No, Irene no volvería a ser médico… Al menos por el momento.

Además estaba ilusionada, por primera vez no había sentido el irrefrenable deseo de mandar su escrito a la papelera de reciclaje.

Era un triunfo.

Álvaro apareció tras ellos. Algo sudoroso y pálido, pensaba Jesús. Debía de haberse dado un buen susto al ver a Irene entre sus alumnos, pensaba su hermano.

Irene se sintió de pronto cohibida, decidió marcharse cuanto antes.

– Caballeros – dijo ella con sarcasmo –. Me despido. Ya nos veremos.

Álvaro carraspeó.

– ¿Te ha servido la clase de hoy?

Irene le observó pensativa. La primera parte de la clase había sido productiva, la segunda, una pérdida de tiempo – tuvo mucha suerte al haberse enterado de algo entre mirada y mirada –.

– Supongo que sí… Me ha gustado la parte de la balanza… Debe ser espeluznante ver tu propio corazón en una báscula – rió ella.

– ¿Entonces hay acuerdo? – ha preguntado Jesús.

Álvaro e Irene intercambiaron una mirada larga y tensa para después estrecharse la mano.

– Sólo vendré a tus clases – se apresuró a añadir la escritora –. Creo que con eso será suficiente.

– Si tienes dudas siempre puedes preguntarle – dijo Jesús enarcando ambas cejas.

– Sólo si no me pillas ocupado – terció Álvaro con orgullo.

– No será necesario, sé leer libros también… – respondió Irene sonriendo –. Que tengan un buen día, caballeros. Yo me abro.

Mientras Irene se alejaba de ellos, Álvaro contemplaba su silueta bien definida y contorneada por unos ajustados vaqueros oscuros. Su cabello era más largo de lo que le había parecido el día anterior y llevaba unos finos tacones que al egiptólogo no le pasaron desapercibidos.

– Es muy desagradable tío. – dijo Álvaro con tono de lamentación.

– Está muy buena, Álvaro. Muy buena.

Sin conocer la razón, Álvaro tuvo la sensación de que las últimas palabras de su hermano no le habían gustado. Y no porque fuesen malintencionadas, ni porque insinuasen nada.

No.

Obviamente a Jesús le parecía atractiva Irene.

Porque Irene era atractiva para casi cualquier hombre que se cruzara con ella.

Pero a Álvaro no le había gustado ese tono, ni que Jesús hablase de Irene de aquella forma.  Sentía que Irene era intocable.
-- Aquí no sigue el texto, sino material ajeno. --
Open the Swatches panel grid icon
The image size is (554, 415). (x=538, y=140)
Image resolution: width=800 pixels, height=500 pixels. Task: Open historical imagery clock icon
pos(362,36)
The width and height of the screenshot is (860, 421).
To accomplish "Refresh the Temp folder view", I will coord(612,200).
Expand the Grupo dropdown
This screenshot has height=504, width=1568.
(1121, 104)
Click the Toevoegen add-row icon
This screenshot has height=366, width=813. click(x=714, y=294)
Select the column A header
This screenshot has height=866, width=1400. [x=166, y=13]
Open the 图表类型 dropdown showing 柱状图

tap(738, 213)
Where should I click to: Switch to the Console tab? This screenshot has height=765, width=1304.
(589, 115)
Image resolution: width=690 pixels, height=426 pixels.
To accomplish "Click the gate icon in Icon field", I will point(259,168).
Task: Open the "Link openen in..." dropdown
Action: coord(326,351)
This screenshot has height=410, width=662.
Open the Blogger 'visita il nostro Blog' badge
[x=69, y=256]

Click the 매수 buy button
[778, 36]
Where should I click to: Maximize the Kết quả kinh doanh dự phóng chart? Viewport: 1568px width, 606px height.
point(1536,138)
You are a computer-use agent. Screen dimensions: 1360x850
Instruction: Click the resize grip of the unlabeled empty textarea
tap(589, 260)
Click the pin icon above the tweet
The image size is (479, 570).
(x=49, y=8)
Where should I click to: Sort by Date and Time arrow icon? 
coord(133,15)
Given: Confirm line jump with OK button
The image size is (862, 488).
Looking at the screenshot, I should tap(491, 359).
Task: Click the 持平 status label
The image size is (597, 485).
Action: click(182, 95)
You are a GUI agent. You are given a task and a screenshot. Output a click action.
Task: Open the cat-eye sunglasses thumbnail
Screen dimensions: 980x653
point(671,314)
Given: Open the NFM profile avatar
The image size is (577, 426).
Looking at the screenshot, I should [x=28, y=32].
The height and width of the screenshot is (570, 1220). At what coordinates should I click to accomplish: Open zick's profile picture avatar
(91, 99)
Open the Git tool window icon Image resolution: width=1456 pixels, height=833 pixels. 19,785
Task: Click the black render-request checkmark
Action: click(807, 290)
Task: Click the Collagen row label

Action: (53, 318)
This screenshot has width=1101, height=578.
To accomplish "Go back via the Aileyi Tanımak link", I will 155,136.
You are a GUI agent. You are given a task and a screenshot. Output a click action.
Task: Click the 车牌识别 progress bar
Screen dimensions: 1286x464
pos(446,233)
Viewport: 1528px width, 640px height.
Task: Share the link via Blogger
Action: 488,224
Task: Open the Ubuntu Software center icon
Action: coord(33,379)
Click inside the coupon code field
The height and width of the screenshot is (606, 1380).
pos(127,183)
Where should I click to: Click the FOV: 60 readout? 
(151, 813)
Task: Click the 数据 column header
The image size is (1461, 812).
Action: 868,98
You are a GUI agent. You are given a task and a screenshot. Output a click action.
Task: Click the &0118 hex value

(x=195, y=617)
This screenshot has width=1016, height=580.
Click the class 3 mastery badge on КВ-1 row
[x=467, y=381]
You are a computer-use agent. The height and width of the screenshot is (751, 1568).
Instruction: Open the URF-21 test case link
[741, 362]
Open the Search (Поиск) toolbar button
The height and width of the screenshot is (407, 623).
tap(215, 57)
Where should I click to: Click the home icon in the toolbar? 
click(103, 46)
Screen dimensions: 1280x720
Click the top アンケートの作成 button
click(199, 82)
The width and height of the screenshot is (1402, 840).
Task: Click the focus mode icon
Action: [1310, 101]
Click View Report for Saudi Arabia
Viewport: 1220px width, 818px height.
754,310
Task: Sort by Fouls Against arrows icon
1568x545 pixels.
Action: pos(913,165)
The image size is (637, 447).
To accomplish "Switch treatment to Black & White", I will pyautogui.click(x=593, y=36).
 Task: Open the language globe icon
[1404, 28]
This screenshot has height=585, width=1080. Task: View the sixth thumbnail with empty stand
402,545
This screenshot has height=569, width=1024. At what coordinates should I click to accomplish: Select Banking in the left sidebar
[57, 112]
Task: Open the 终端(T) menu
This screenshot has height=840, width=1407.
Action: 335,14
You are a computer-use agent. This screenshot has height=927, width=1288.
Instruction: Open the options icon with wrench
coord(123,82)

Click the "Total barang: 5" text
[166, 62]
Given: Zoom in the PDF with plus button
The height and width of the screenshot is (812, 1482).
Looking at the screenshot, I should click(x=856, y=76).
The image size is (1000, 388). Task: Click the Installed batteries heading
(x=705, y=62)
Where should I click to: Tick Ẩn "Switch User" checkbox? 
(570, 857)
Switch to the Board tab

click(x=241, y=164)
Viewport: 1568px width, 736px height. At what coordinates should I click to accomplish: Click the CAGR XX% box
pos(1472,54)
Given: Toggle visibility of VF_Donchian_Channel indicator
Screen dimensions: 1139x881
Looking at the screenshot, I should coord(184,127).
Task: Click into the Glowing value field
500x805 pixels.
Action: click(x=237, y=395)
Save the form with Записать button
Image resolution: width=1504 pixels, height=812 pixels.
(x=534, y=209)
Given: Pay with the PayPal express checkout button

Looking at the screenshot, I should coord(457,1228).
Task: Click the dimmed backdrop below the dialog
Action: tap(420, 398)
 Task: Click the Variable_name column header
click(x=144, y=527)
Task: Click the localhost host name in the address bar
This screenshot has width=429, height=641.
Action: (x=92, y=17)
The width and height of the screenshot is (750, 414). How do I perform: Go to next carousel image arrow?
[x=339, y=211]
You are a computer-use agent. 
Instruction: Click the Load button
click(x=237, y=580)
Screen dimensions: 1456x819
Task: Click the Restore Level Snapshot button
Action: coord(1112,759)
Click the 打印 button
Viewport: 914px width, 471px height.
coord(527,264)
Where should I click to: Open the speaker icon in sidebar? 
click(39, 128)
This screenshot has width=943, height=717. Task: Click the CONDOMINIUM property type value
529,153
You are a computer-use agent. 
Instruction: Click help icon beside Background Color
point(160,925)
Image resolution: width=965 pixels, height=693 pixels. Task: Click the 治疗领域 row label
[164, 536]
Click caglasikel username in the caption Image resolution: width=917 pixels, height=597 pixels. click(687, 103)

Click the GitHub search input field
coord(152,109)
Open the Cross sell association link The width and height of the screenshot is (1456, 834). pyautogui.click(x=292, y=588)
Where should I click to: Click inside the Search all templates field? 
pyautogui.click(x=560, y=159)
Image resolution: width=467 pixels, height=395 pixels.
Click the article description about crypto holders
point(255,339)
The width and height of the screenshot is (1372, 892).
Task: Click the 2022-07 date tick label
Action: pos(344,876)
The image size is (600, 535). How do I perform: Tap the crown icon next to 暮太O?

De alguna manera tenía el extraño deseo de meterla en una urna para examinarla y averiguar cómo narices había escrito aquellos libros.

Y no quería que nadie la tocase. Sí, sería para él como un espécimen extraño que había que investigar. Un espécimen con tacones, con labios rojos y carácter desafiante.

Álvaro se dio media vuelta y empezó a caminar hacia el aulario.

– Luego te veo – dijo Jesús antes de que su hermano desapareciera dentro del edificio.